* Fragment tekstu
===============
Uwielbiam taki klimat.
Uwielbiam taki język.
I taki styl.
Tego rodzaju lektury sprawiają, że uświadamiam sobie, jak bardzo zubożał nasz język...
To nie jest horror. To romantyczna groza, okraszona cudnym przekazem.
Wiem, że nie będzie to opowieść dla każdego, ale ci wszyscy, którzy cenią i kochają klasykę, epokę wiktoriańską, pióro Hoffmanna, Wilkie Collins, a nawet Poe'go docenią tą piękną, straszną i tragiczną historię.
POLECAM!
MOJA OCENA: 8/10
PRZECZYTAJ FRAGMENT!
OPOWIEŚĆ PANNY
SOPHII MALTRAVERS
ROZDZIAŁ I
Twój ojciec, John Maltravers, urodził się w 1820 roku w Worth i odziedziczył majątek po naszym ojcu, który zmarł, gdy byliśmy jeszcze dziećmi. We właściwym czasie został posłany do Eton, a w 1839 roku, kiedy miał dziewiętnaście lat, postanowiono, że powinien pójść do Oksfordu. Początkowo zamierzano zapisać go do Christ Church, ale doktor Sarsdell, który złożył nam wizytę w Worth latem 1839 roku, przekonał pana Thoresby’ego – naszego opiekuna – żeby zamiast tego wysłać go do Magdalen Hall. Doktor Sarsdell sam był dyrektorem tej instytucji i stwierdził, że John, który w owym czasie wykazywał pewne przejawy nadwrażliwości, spotka się z lepszą opieką, niż mogłoby to mieć miejsce w tak dużym kolegium, jak Christ Church. Pan Thoresby, zawsze zatroskany o swojego podopiecznego, bez wahania odstąpił od dalszych namysłów na rzecz ustaleń, które uznał za sprzyjające zdrowiu Johna, i ten immatrykulował się w Magdalen Hall jesienią 1839 roku.
===============
* Polecenia do wykonania
a – Ustal, czy poniższe stwierdzenia zgadzają się z fragmentem tekstu powyżej: (i) książka otrzymuje w nim ocenę 8/10; (ii) John Maltravers urodził się w 1839 roku; (iii) doktor Sarsdell był dyrektorem Magdalen Hall. Przy każdym odpowiedz „tak” lub „nie” i przytocz rozstrzygające słowa tekstu.
b – Przepisz bez zmian te linie rekordów, które leżą między linią zawierającą „Where should I click to: Open” a linią zawierającą „Looking at the screenshot, I should (186, 52).”, łącznie z obiema skrajnymi.

* Dostępne rekordy
===============
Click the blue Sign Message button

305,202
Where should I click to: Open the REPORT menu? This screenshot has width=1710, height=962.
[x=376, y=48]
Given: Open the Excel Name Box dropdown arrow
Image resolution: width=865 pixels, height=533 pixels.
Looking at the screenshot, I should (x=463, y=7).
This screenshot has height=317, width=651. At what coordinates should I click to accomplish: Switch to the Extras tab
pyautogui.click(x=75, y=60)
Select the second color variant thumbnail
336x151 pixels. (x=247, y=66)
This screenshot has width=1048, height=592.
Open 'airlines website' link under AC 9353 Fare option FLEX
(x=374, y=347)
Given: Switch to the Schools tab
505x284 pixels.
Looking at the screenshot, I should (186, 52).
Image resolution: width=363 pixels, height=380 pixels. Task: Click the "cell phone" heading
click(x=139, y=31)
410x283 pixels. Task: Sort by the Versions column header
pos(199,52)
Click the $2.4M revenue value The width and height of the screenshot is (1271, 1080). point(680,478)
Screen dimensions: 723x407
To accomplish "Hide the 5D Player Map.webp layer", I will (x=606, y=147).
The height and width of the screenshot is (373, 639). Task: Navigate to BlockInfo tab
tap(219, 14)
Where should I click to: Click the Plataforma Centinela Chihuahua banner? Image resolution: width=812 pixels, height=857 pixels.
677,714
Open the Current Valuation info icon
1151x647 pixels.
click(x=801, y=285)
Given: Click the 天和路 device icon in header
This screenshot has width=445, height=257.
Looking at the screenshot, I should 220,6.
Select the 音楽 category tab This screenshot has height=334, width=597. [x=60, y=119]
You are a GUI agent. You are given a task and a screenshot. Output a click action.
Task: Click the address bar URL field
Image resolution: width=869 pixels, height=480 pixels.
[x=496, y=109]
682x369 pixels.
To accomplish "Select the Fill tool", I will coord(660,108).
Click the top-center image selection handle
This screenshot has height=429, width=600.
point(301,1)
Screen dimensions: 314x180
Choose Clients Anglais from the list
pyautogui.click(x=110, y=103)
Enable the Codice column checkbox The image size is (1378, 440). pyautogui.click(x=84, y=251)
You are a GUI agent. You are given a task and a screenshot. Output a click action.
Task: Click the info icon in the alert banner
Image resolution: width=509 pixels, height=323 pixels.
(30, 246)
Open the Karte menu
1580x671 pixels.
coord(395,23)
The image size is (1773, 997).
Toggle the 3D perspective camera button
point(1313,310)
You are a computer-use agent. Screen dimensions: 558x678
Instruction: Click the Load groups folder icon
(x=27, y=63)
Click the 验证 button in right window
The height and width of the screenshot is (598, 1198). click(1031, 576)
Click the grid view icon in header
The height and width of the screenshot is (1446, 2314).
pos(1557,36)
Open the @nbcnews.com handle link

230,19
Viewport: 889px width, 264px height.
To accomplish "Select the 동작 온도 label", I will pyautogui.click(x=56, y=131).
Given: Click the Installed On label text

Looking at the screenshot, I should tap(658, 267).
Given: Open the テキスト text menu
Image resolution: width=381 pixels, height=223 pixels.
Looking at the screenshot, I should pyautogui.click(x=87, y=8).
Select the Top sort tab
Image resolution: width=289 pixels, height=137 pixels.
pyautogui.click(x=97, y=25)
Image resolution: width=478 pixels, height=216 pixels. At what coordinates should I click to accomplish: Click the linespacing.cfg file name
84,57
===============
* Zestaw odpowiedzi
a –
(i) Tak: „MOJA OCENA: 8/10”.
(ii) Nie: „urodził się w 1820 roku w Worth”.
(iii) Tak: „Doktor Sarsdell sam był dyrektorem tej instytucji”.

b –
Where should I click to: Open the REPORT menu? This screenshot has width=1710, height=962.
[x=376, y=48]
Given: Open the Excel Name Box dropdown arrow
Image resolution: width=865 pixels, height=533 pixels.
Looking at the screenshot, I should (x=463, y=7).
This screenshot has height=317, width=651. At what coordinates should I click to accomplish: Switch to the Extras tab
pyautogui.click(x=75, y=60)
Select the second color variant thumbnail
336x151 pixels. (x=247, y=66)
This screenshot has width=1048, height=592.
Open 'airlines website' link under AC 9353 Fare option FLEX
(x=374, y=347)
Given: Switch to the Schools tab
505x284 pixels.
Looking at the screenshot, I should (186, 52).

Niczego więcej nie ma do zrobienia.